Microsoft: украинские СМИ стали ловушкой для жертв группы Midnight Blizzard

[Artifact]

Новости о событиях в Украине стали инструментом для кражи данных пользователей почты Roundcube.
Специалисты Microsoft обнаружили всплеск атак группировки Midnight Blizzard, сосредоточенных на краже учетных данных. В ходе атак хакеры используют резидентные прокси-сервисы для сокрытия исходного IP-адреса злоумышленников, нацелены на правительства, поставщиков ИТ-услуг, НПО, оборонный и критически важный секторы производства.
Midnight Blizzard (Nobelium, APT29, Cozy Bear, Iron Hemlock и The Dukes) привлекла внимание всего мира компрометацией цепочки поставок SolarWinds в декабре 2020 года и продолжает полагаться на незаметные инструменты в своих целевых атаках, направленных на МИДы и дипломатические учреждения по всему миру.
В атаках используются различные методы распыления паролей (Password Spraying), брутфорса и кражи токенов. По словам Microsoft, злоумышленник также проводил атаки с повторным воспроизведением сеанса, чтобы получить первоначальный доступ к облачным ресурсам, используя украденные сеансы, которые, вероятно, были приобретены путем незаконной продажи.
Эксперты также сообщили, что APT29 использовала резидентные прокси-сервисы для маршрутизации вредоносного трафика в попытке запутать соединения, сделанные с использованием скомпрометированных учетных данных. Хакеры, вероятно, использовали эти IP-адреса в течение очень короткого периода времени, что могло затруднить обнаружение.
По данным Центра киберзащиты и противодействия киберугрозам Украины (CERT-UA), в атаках использовались электронные письма с вложениями, использующие многочисленные уязвимости в программном обеспечении веб-почты Roundcube с открытым исходным кодом ( CVE-2020-12641 , CVE-2020-35730 и CVE-2021-44026 ) для проведения разведки и сбора данных.

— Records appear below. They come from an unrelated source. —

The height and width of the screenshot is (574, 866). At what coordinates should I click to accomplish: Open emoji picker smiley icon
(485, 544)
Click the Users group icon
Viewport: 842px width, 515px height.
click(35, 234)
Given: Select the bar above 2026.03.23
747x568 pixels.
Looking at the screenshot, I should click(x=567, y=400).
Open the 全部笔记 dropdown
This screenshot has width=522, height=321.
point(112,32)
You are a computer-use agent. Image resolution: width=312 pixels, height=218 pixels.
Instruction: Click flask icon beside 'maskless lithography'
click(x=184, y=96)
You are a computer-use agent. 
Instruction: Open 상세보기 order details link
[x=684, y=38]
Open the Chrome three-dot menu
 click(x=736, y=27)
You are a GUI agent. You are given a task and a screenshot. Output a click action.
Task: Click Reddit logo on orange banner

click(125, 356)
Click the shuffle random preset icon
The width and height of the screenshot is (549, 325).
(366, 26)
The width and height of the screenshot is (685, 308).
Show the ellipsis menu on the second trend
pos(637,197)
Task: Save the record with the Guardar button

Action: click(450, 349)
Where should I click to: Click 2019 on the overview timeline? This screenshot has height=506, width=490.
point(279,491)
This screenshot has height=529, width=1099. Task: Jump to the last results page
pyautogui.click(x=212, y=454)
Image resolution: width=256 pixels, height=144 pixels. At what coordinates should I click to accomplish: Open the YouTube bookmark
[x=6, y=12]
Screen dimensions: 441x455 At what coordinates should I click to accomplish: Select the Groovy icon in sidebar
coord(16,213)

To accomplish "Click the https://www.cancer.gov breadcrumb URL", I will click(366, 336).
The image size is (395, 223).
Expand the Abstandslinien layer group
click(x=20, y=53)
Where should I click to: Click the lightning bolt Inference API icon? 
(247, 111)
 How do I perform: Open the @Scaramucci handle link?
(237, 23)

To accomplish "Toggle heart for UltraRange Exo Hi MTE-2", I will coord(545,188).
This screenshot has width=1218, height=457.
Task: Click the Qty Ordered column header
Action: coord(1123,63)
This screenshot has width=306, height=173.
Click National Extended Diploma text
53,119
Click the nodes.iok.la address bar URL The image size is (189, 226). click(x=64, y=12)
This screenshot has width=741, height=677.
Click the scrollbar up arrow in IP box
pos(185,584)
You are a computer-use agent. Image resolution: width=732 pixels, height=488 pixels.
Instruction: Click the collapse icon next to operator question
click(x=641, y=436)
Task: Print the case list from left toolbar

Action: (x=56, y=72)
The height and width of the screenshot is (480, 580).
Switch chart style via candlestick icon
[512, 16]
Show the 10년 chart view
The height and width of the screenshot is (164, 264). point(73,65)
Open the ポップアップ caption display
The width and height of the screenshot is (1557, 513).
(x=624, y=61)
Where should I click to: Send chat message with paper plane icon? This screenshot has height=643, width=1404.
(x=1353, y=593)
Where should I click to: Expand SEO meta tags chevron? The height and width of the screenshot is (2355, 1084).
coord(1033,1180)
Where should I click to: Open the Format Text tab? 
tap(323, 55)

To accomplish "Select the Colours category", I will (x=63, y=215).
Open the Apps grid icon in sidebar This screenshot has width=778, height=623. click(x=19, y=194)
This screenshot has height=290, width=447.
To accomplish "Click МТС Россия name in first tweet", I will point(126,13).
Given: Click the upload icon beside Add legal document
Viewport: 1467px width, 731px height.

Цепочка атаки Midnight Blizzard
Целенаправленные фишинговые электронные письма содержали новостные темы, связанные с Украиной, с темами и содержанием, отражающими настоящие источники СМИ. Успешный взлом позволил хакерам развернуть вредоносную программу JavaScript, которая перенаправляла входящие электронные письма жертв на адрес электронной почты, находящийся под контролем злоумышленников, а также похищала списки контактов целей.
Что еще более важно, эта деятельность, как утверждается, согласуется с атаками, использующих уязвимость нулевого дня в Microsoft Outlook ( CVE-2023-23397 ), которые Microsoft приписала российской группе APT28 (Fancy Bear, Sofacy).